N.W. Salmon Recovery Plan Back in the Frying Pan
Portland, OR - Years of debate about how to restore endangered Northwest salmon and steelhead may be coming to a close, depending on what happens today in a Portland courtroom. Federal Judge James Redden will hear the U.S. government's reasoning behind its most recent fish recovery plan, and plan opponents also will testify.
Conservation and fishing groups say the plan doesn't do enough to save the fish and relies too heavily on emergency backup measures if wild fish numbers continue to decline. Their attorney, Todd True with Earthjustice, says the plan doesn't do enough to save the fish and relies too heavily on emergency backup measures if wild fish numbers continue to decline.
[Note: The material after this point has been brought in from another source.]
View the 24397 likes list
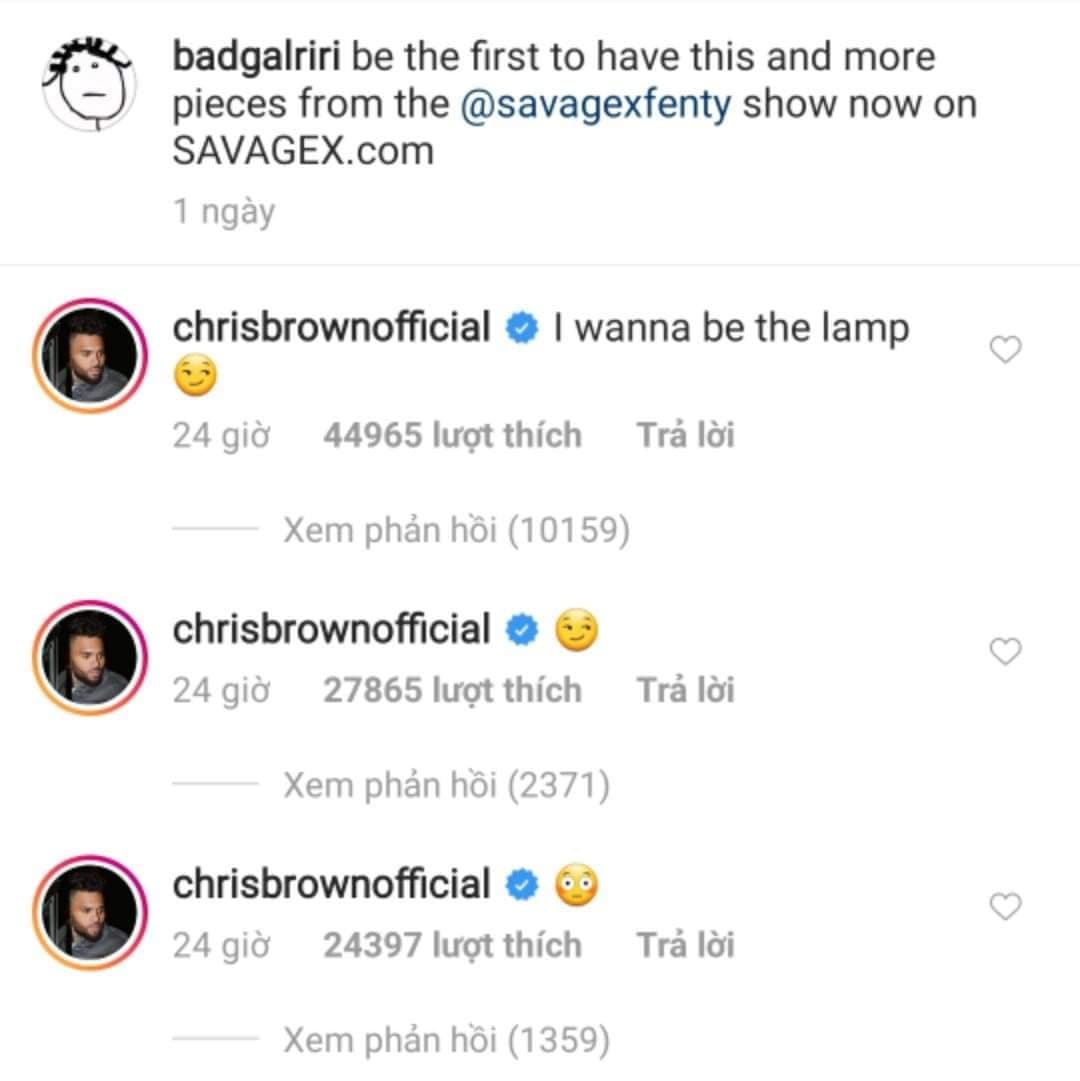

"The triggers the government is proposing are really not to be sure we actually restore salmon to the river - they're catastrophic failure triggers. It's a little bit like saying, 'Okay, we're up on a high wire, and if we fall off, we're going to start trying to build a safety net - 10 feet before we hit the ground.'"
Former Oregon State University professor Jane Lubchenko, who now heads the National Oceanic and Atmospheric Administration (NOAA), the federal agency responsible for the fish plan, will be at the hearing. She has called the plan "flexible...and effective." But it's up to the judge to decide if this recovery plan meets the requirements of the Endangered Species Act; he has rejected three previous proposals. Redden may issue a ruling before the end of the year.
Commercial fishermen and guides from several Western states will attend the hearing, including steelhead guide Jeff Hickman, a member of the Sierra Club. He says this plan is no better than the other federal plans Judge Redden has thrown out, because native salmon are still at risk, along with the economies of fishing communities.
"Right now, you're hearing about these large returns coming in, but that's just not accurate. Huge percentages of our fish runs right now are subsidized hatchery fish that taxpayers are paying for. Meanwhile, entire commercial fisheries up and down the coast are being shut down."
The hearing begins at 10 a.m. today at the U.S. Courthouse, 1000 S.W. Third Ave., Portland.